Mulan is a movie, a make-believe story, so it’s hard to understand why it’s attracting so much hate in the media. It’s much ado about nothing, a tempest in a teapot about a sappy princess film made for middle-schoolers from Manhattan to Manchuria.
The film may have muddled a much-beloved myth, but most of the complaints are tangential to the film itself. Calls for a boycott are presumptuous, logically inane and pointedly political. The film is being social-media shamed; it’s a case of guilt by association, guilt by geography, guilt by China.
Disney entrusted New Zealand director Niki Caro, despite a thin resume, a big budget for a big film, but money alone is no guarantor of success, especially if the script is sub-par. The budget was squandered on expensive location shoots, costly CGI and a short detour to Xinjiang for a little background ambience that Disney would come to regret.
Contradictions that dogged the production process also dog the hounding of the critics. It’s been noted that the director and most of the crew behind the camera are Caucasian, so they can’t possibly get China right. On the other hand, the director and crew are also criticized precisely because they got China exactly right; not ancient China but today’s China. Mulan portrays an authoritarian state in which the paramount leader is universally revered, minorities are viewed askance, and everyone is constantly exhorted to be honest, to sacrifice and work hard for family and the collective good.
So, what is it? Does the film “understand” China not enough, or all too well?
The arguments about cultural authenticity are similar. There are Asian Americans, and untold numbers of Chinese nationals prone to question the “authenticity” of a film made by someone not of the ethnic group being portrayed. Well, at least the director of this story about a young woman is a woman. But Caro must have anticipated the inevitable critique of not being Chinese and thus pre-emptively doubled down, spending big buck to enhance “authenticity.” She exuded pride talking about the hiring of 80 trick riders from Kazakhstan and Mongolia for the cavalry scenes in which ethnic rebels shoot from horseback. And she personally made a trip to Xinjiang to get a sense of the “real” location that is only alluded to as the northwest in the script.

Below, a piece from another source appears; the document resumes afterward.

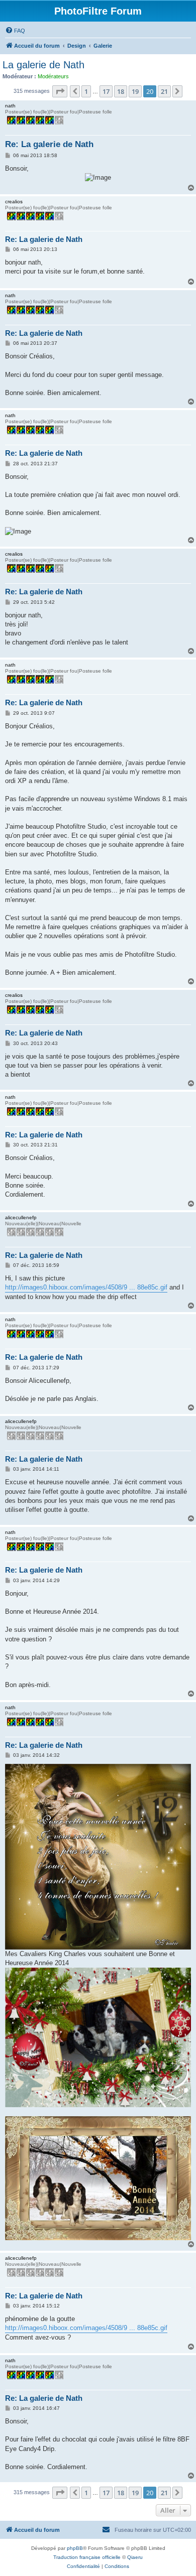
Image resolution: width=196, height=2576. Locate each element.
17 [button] (106, 91)
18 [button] (120, 91)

But Caro’s visit to Xinjiang, reportedly home to numerous labor camps that imprison large numbers of indigenous Uyghurs, not only did not lend an aura of authenticity to the film itself, which is a whimsical work of fiction, but it set off a firestorm of controversy that has yet to abide.
In today’s world, where American leaders and their counterparts in the Five Eyes countries of UK, Australia, New Zealand and Canada are waging a concerted anti-China influence campaign, the hapless Xinjiang visit provided fodder for politically-primed critics of all stripes. Not just human rights advocates concerned about the Uyghur’s plight or the opportunistic “pro-democracy” activists in Hong Kong who harassed actress Liu Yifei for six months because of a single retweet, but even desperate US politicians striving for five minutes of fame in an incendiary election season.
Mulan is not a bad film. It’s a feature film, not a documentary, it’s not even remotely historical. It’s a make-believe entertainment based on a popular, appealing and endlessly malleable legend of a warrior woman. The dialogue is clichéd and the plot is full of holes, but it’s a visual treat, and represents years of hard work on the part of cast and crew.
But sometimes a warrior woman can find herself in the wrong place at the wrong time, as was the fate of star actress Liu Yifei, for whom a single retweet about Hong Kong police, and the English words, “What a shame for Hong Kong” have caused her to be excoriated beyond reason and belief.
That such a milquetoast of a film should win such opprobrium and that so admired, but anodyne an actress as Ms. Liu should be so vilified is unfair. It’s a case of media over-kill, in which the media is the message and the media is the problem.
The hot currents of the social media influence moods around the world, moving almost at the speed of light, like a lightning flash.
Mulan is just the latest lightning rod. It could happen to almost any film and any of the people associated with a given film. All it takes is an offhand comment, a politically incorrect action, a clash of cultures or a hyped-up trend in the cancel culture wars and millions of dollars can go up in smoke.
It’s ironic that Mulan, of all films, turned out to be such a Rorschach test for the insecurities of the present moment. Few films have done such due diligence, attempting to adhere to the dictums of political correctness on both sides of the Pacific at once. Mulan made a good-faith effort to strip from the production any “cultural incorrectness” that viewers in the world’s two biggest markets, China and the US, might find objectionable.
What did the film in, ultimately, was not so much the ponderous effort of trying to please, but trying to please too hard at a time in history when it’s all but impossible to please both sides because things are so polarized. It doesn’t take much to get sparks flying.
The film was also hampered by a hankering for stellar box office. The producers put up 200 million confident they could make more. Raking in a cool billion was not out of the question if it proved to be a hit everywhere, which begs the question of pandering to popular tastes.
As such it was scripted as a feel-good film stripped of things deemed objectionable, but also overladen with elements that viewers in both markets were calculated to find pleasing.
The result was mishmash.
To put it another way, despite excellent acting by lead Liu Yifei, and sumptuous production values, Mulan fell on its own sword.